Methods: We retrospectively reviewed our pathology archives of operated and biopsied renal masses from 1999 to 2017 and considered those having had a benign pathology.
Results: 1281 kidney surgery procedures were performed for radiologic suspicious malignant renal masses. Of these, 118 (9.2%) resulted in benign lesions at final pathology. 71 of them underwent NS-surgery, scilicet 15.8% of all NSS, while 47 underwent RN (5.7% of all RN). Our institution began to perform PNRB in 1999, with a steep increase in the number of procedures per year in the last decade, and a low rate of adverse effects. Biopsy result was inconclusive in 8 (6.8%) of the benign cases, requiring new biopsy. Benign versus malignant discordance between biopsy and surgery was seen in 4 cases. Therapy of benign lesions according to the biopsy status is reported in Tab. 1.Time-evolution of overall therapeutic approaches is shown in Graph 1.

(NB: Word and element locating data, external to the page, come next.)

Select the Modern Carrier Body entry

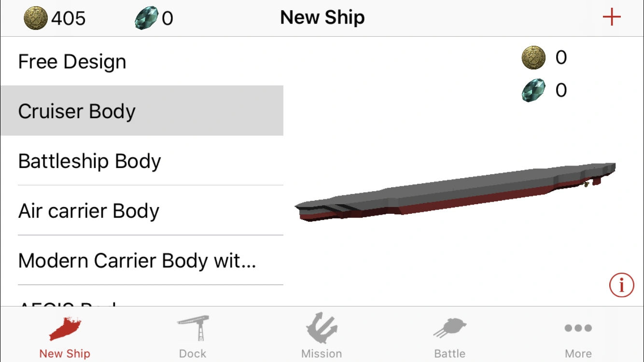pyautogui.click(x=142, y=260)
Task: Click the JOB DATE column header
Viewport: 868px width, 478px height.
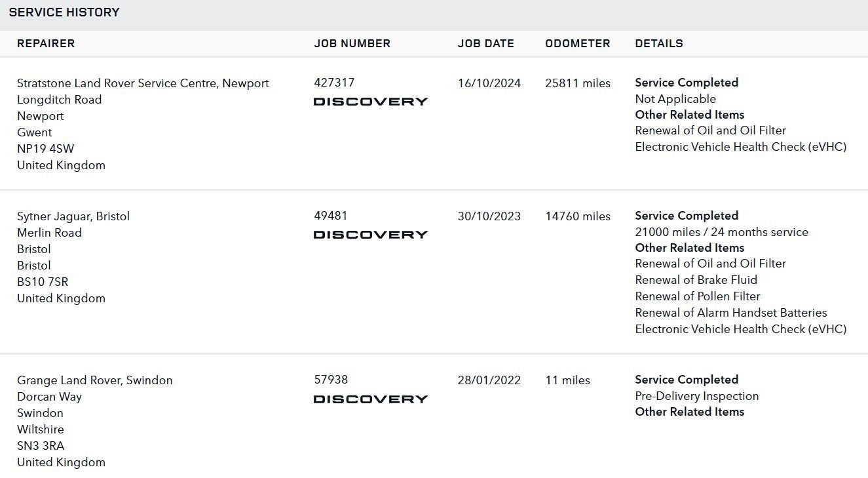Action: click(486, 43)
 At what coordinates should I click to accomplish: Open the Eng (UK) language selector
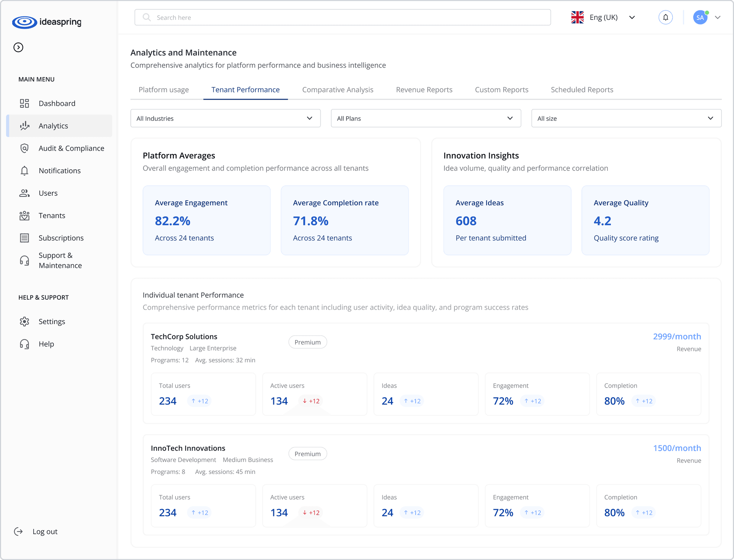(603, 18)
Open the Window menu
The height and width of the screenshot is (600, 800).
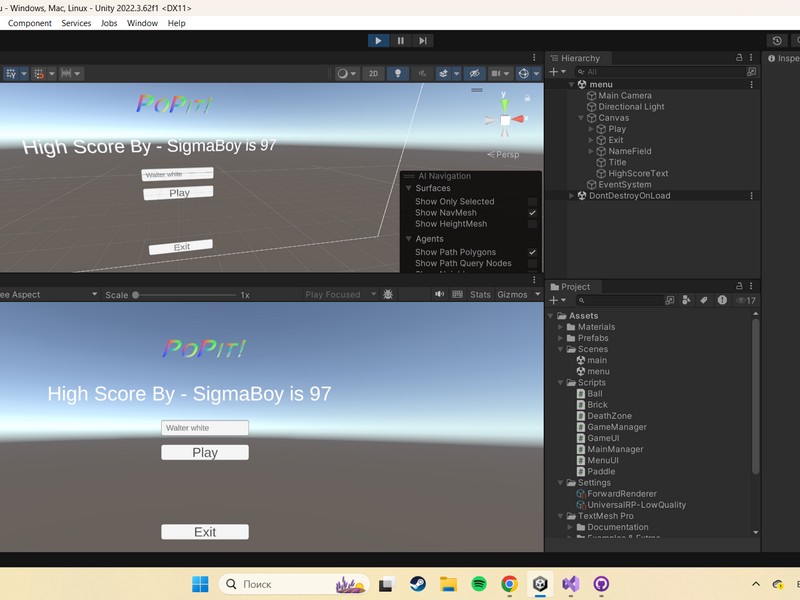click(x=142, y=23)
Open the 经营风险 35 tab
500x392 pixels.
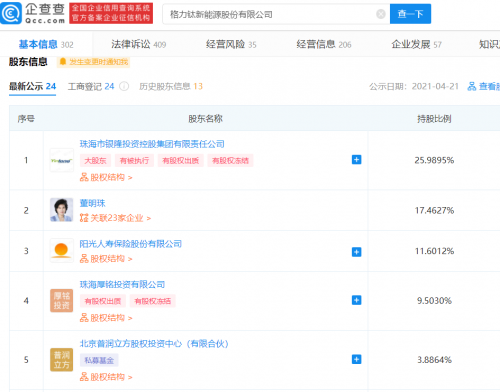(x=231, y=44)
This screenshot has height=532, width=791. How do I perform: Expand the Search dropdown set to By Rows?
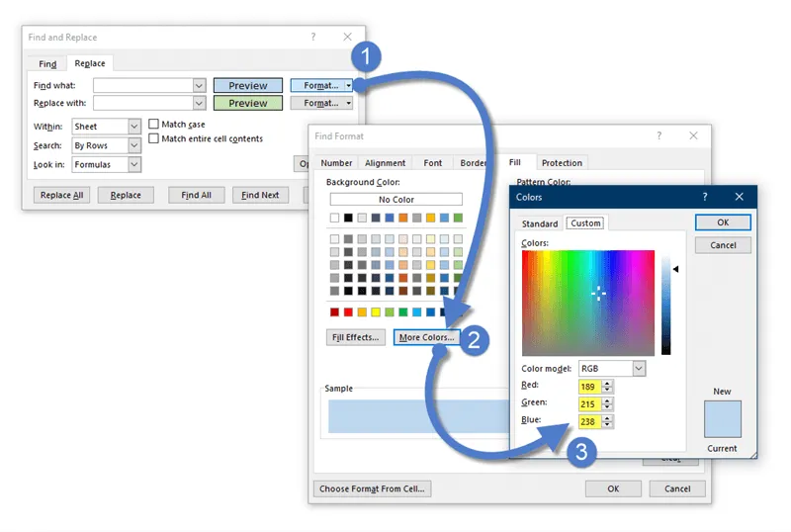point(134,145)
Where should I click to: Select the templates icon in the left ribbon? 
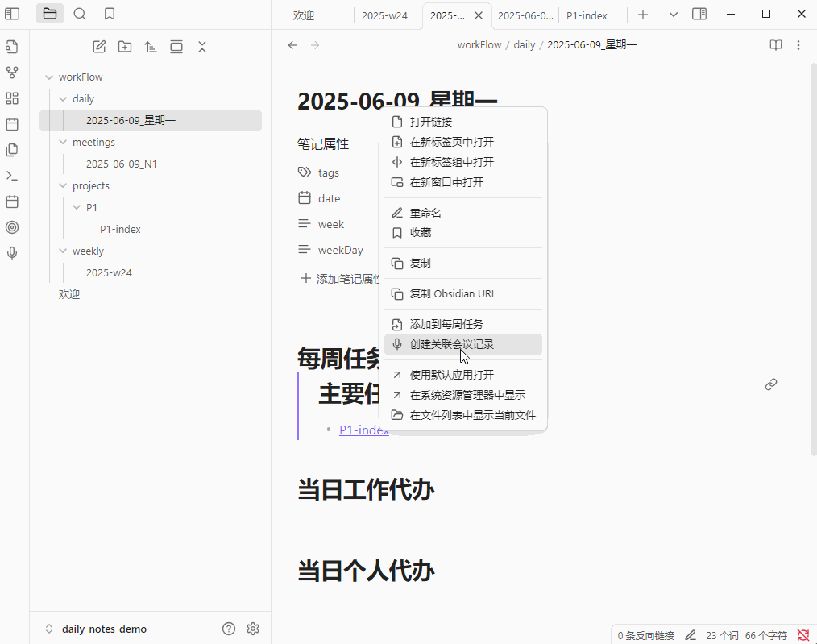coord(12,150)
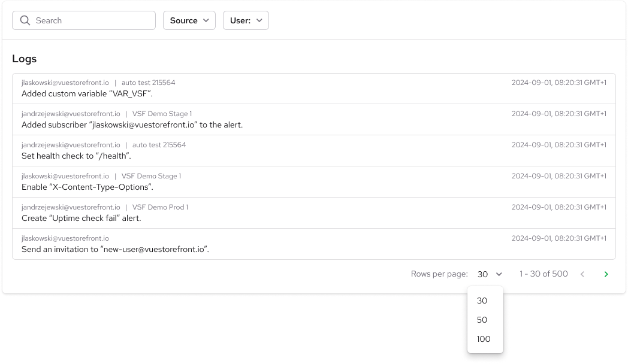Choose 100 rows per page option
The image size is (628, 364).
point(484,339)
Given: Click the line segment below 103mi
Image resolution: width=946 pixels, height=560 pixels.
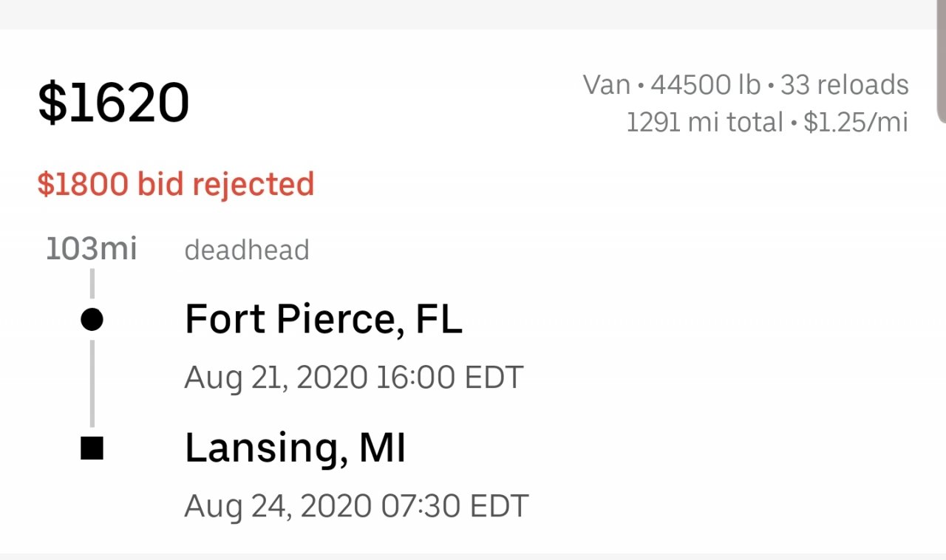Looking at the screenshot, I should [92, 284].
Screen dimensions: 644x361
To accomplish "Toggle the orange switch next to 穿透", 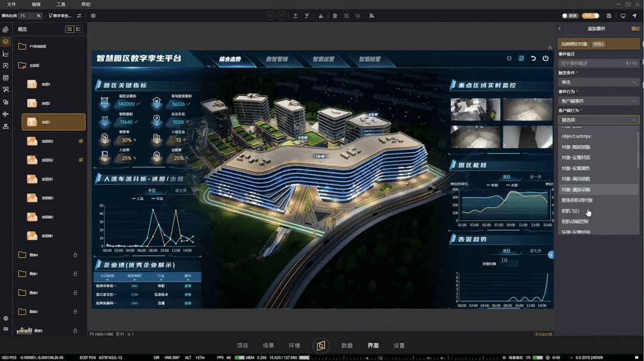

Conclusions: Renal biopsy allows an appropriate management of benign lesions by avoiding overtreatment. It has a favorable tolerability profile, low side effects and complication rates. Moreover, the positive predictive value is quite high. As adequacy of biopsy specimen and pathological diagnosis improve, the only limitations to a systematic utilization of renal biopsy might be those eloquent radiologic aspects that are highly reliable on differentiating benign from non-benign lesions.